What to do:
Recast the lines of every entry below as a JSON list of strings, with one string per line and blank lines left out.

-- Start Rows --

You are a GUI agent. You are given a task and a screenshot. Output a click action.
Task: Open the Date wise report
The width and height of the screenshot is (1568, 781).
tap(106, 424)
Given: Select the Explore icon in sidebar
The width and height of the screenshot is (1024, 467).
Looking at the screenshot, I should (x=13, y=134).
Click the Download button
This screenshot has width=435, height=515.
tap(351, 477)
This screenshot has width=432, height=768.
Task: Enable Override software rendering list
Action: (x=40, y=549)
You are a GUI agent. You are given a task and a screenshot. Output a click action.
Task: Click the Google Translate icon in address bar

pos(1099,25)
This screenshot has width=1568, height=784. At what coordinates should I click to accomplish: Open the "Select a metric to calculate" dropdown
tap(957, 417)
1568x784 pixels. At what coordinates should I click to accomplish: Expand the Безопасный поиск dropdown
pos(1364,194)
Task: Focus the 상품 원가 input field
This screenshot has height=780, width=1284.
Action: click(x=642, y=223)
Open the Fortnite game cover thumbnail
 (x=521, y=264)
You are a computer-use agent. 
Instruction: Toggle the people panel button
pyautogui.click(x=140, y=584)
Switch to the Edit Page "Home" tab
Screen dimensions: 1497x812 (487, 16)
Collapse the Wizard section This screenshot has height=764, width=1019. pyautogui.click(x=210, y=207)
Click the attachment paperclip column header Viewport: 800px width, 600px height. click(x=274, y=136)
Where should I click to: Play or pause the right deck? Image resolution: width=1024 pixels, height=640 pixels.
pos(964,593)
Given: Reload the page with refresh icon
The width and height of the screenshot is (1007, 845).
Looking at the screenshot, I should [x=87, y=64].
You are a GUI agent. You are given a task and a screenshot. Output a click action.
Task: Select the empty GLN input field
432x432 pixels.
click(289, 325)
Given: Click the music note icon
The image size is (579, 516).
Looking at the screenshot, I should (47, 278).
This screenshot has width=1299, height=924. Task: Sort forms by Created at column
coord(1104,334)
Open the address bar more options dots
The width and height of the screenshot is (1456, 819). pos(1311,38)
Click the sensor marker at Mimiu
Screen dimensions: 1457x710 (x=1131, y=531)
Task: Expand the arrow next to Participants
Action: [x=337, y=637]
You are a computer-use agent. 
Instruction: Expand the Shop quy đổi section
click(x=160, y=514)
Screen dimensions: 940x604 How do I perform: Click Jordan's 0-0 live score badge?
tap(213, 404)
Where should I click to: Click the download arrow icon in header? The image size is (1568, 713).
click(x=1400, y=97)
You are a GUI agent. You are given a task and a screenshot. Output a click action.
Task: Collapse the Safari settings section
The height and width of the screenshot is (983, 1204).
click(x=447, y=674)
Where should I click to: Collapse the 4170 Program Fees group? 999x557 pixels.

-- End Rows --

Task solution:
[
  "You are a GUI agent. You are given a task and a screenshot. Output a click action.",
  "Task: Open the Date wise report",
  "The width and height of the screenshot is (1568, 781).",
  "tap(106, 424)",
  "Given: Select the Explore icon in sidebar",
  "The width and height of the screenshot is (1024, 467).",
  "Looking at the screenshot, I should (x=13, y=134).",
  "Click the Download button",
  "This screenshot has width=435, height=515.",
  "tap(351, 477)",
  "This screenshot has width=432, height=768.",
  "Task: Enable Override software rendering list",
  "Action: (x=40, y=549)",
  "You are a GUI agent. You are given a task and a screenshot. Output a click action.",
  "Task: Click the Google Translate icon in address bar",
  "pos(1099,25)",
  "This screenshot has width=1568, height=784. At what coordinates should I click to accomplish: Open the \"Select a metric to calculate\" dropdown",
  "tap(957, 417)",
  "1568x784 pixels. At what coordinates should I click to accomplish: Expand the Безопасный поиск dropdown",
  "pos(1364,194)",
  "Task: Focus the 상품 원가 input field",
  "This screenshot has height=780, width=1284.",
  "Action: click(x=642, y=223)",
  "Open the Fortnite game cover thumbnail",
  " (x=521, y=264)",
  "You are a computer-use agent. ",
  "Instruction: Toggle the people panel button",
  "pyautogui.click(x=140, y=584)",
  "Switch to the Edit Page \"Home\" tab",
  "Screen dimensions: 1497x812 (487, 16)",
  "Collapse the Wizard section This screenshot has height=764, width=1019. pyautogui.click(x=210, y=207)",
  "Click the attachment paperclip column header Viewport: 800px width, 600px height. click(x=274, y=136)",
  "Where should I click to: Play or pause the right deck? Image resolution: width=1024 pixels, height=640 pixels.",
  "pos(964,593)",
  "Given: Reload the page with refresh icon",
  "The width and height of the screenshot is (1007, 845).",
  "Looking at the screenshot, I should [x=87, y=64].",
  "You are a GUI agent. You are given a task and a screenshot. Output a click action.",
  "Task: Select the empty GLN input field",
  "432x432 pixels.",
  "click(289, 325)",
  "Given: Click the music note icon",
  "The image size is (579, 516).",
  "Looking at the screenshot, I should (47, 278).",
  "This screenshot has width=1299, height=924. Task: Sort forms by Created at column",
  "coord(1104,334)",
  "Open the address bar more options dots",
  "The width and height of the screenshot is (1456, 819). pos(1311,38)",
  "Click the sensor marker at Mimiu",
  "Screen dimensions: 1457x710 (x=1131, y=531)",
  "Task: Expand the arrow next to Participants",
  "Action: [x=337, y=637]",
  "You are a computer-use agent. ",
  "Instruction: Expand the Shop quy đổi section",
  "click(x=160, y=514)",
  "Screen dimensions: 940x604 How do I perform: Click Jordan's 0-0 live score badge?",
  "tap(213, 404)",
  "Where should I click to: Click the download arrow icon in header? The image size is (1568, 713).",
  "click(x=1400, y=97)",
  "You are a GUI agent. You are given a task and a screenshot. Output a click action.",
  "Task: Collapse the Safari settings section",
  "The height and width of the screenshot is (983, 1204).",
  "click(x=447, y=674)",
  "Where should I click to: Collapse the 4170 Program Fees group? 999x557 pixels."
]